Arguably the most anticipated introduction of the 2021 New York Auto Show would have been the 2023 Nissan Z. That is until the show was scrubbed just a few weeks before the doors were scheduled to open. As is customary with high profile vehicle debuts lately, Nissan scheduled a pre-unveiling at the Duggal Greenhouse inside Brooklyn’s once off limits Navy Yard. This meant most of the rest of the world would see the new Z as is also customary these days, via livestream. Being only a ten minute walk away from where seen.today is produced, Nissan invited us to see the new Z first hand and share what we saw with you.
Having attended a couple events in the Greenhouse before and knowing the large size of the space, I figured Nissan had a big production planned. It was clear from the pristine yellow 240Z displayed outside the venue that this would likely include a review of the entire Z lineage.
Inside were 8 more Zs, highlighting the design evolution through the generations of street cars and one example of an early 1972 240Z race car. All of these cars were sourced from owners local to NYC. It was interesting to chart how the design of elements like the headlights and front grille evolved over time to blend technology advancements and stylistic tastes.
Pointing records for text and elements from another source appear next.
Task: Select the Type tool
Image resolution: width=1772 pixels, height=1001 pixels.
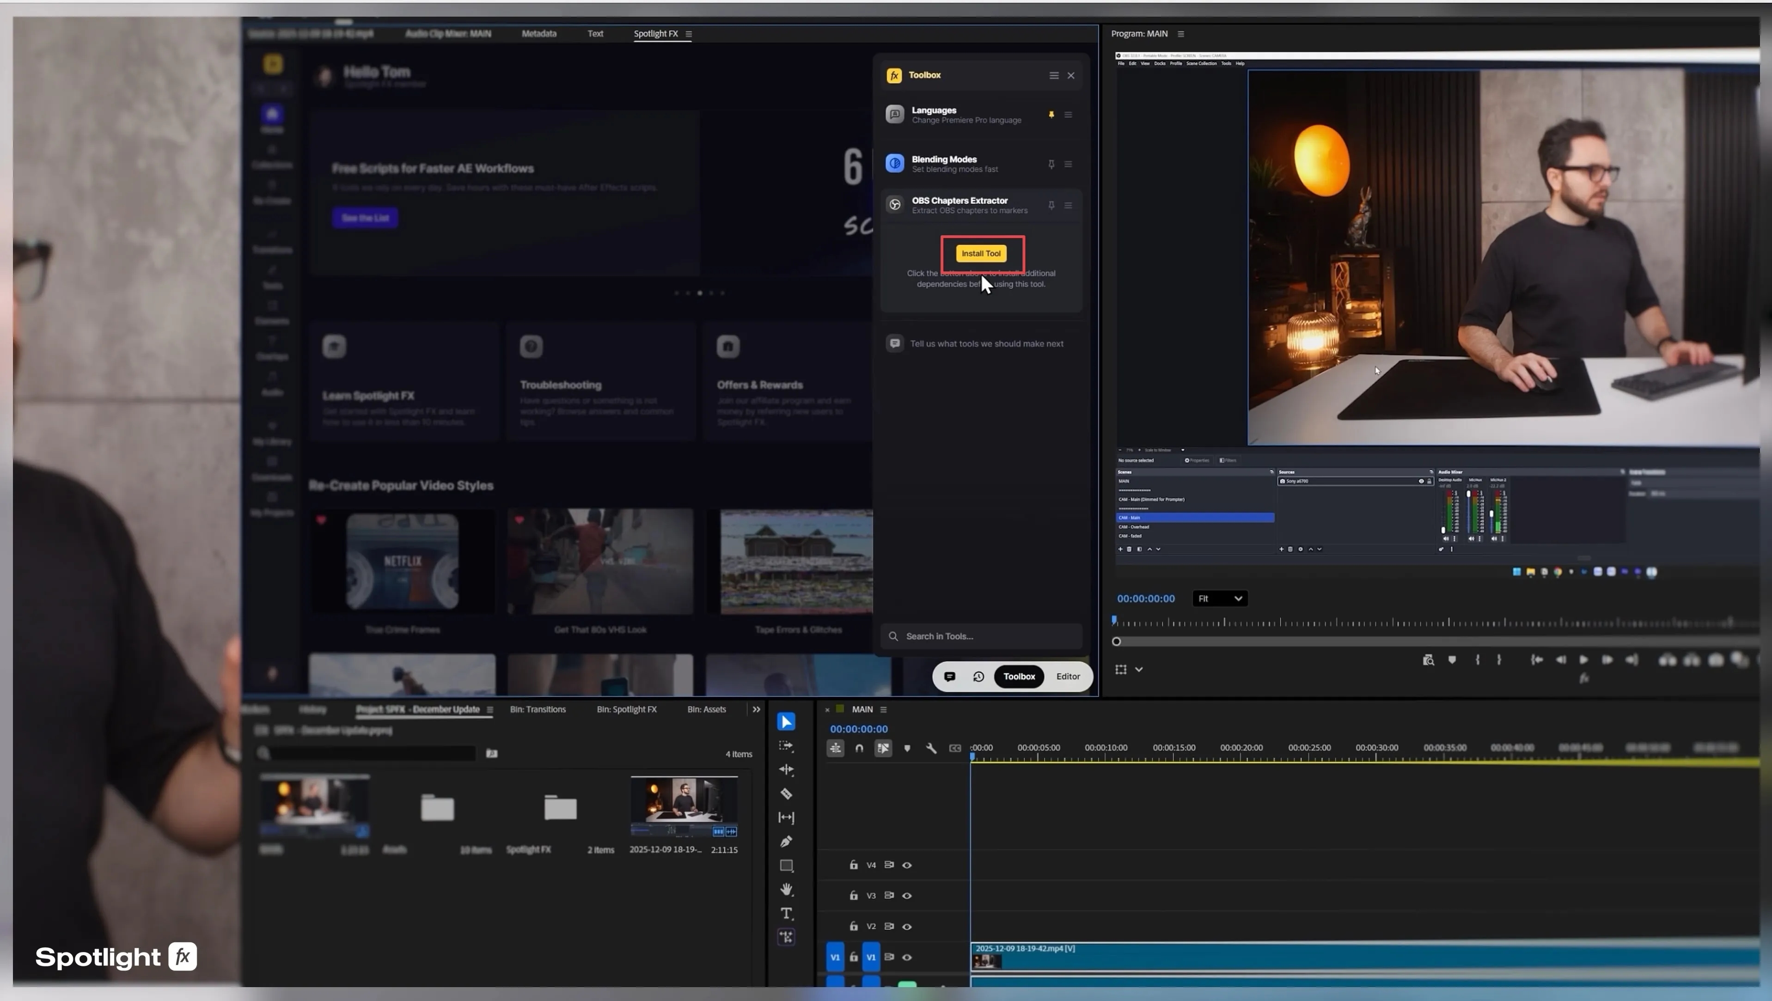Action: 786,914
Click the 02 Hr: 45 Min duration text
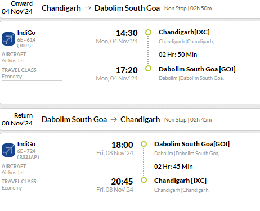 tap(173, 167)
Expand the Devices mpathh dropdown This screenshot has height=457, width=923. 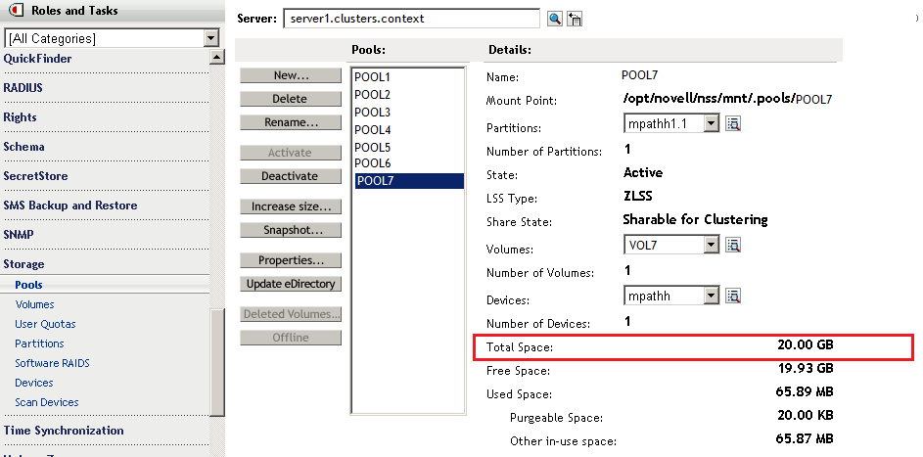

As for the 2023 Z, it is shockingly close to the Z Proto Concept that preceded it. The car was debuted in two hues, yellow and blue. The limited edition launch yellow color does a better job of revealing the exterior surface lines and forms. The new Z isn’t overly fussy and while it references elements of past models, it’s far from a retro design. There’s a stronger appearance of continuity with the 240 and 300 models with elements like the headlights, grille and taillights. The overall silhouette looks leaner and tighter over the outgoing 370 model.
The controversial rectangular front grille has been broken up with a slat pattern insert that mimics the shape of the taillights. It would be interesting to see how this would change the look of the front end if this piece were painted body color. There’s also the addition of a license plate which will likely appear to float in the center of this largely black void. That will have a pretty big impact on the front end aesthetics.
The new Nissan Z is a back to basics, honest design. There’s no fake vents or largely unnecessary styling flourishes. There’s essentially one body side line that takes off from the headlights and fades out as it reaches the flush door handles. The only flourishes are the metallic strip that traces the roof line and the small circular Z badge mounted just above the rear fender. The Z at this point remains the sole affordable sports car that carries on the original proportion formula of a long hood and short rear. There are others out there, but none quite deliver the no-frills, driver focused combination like the Z.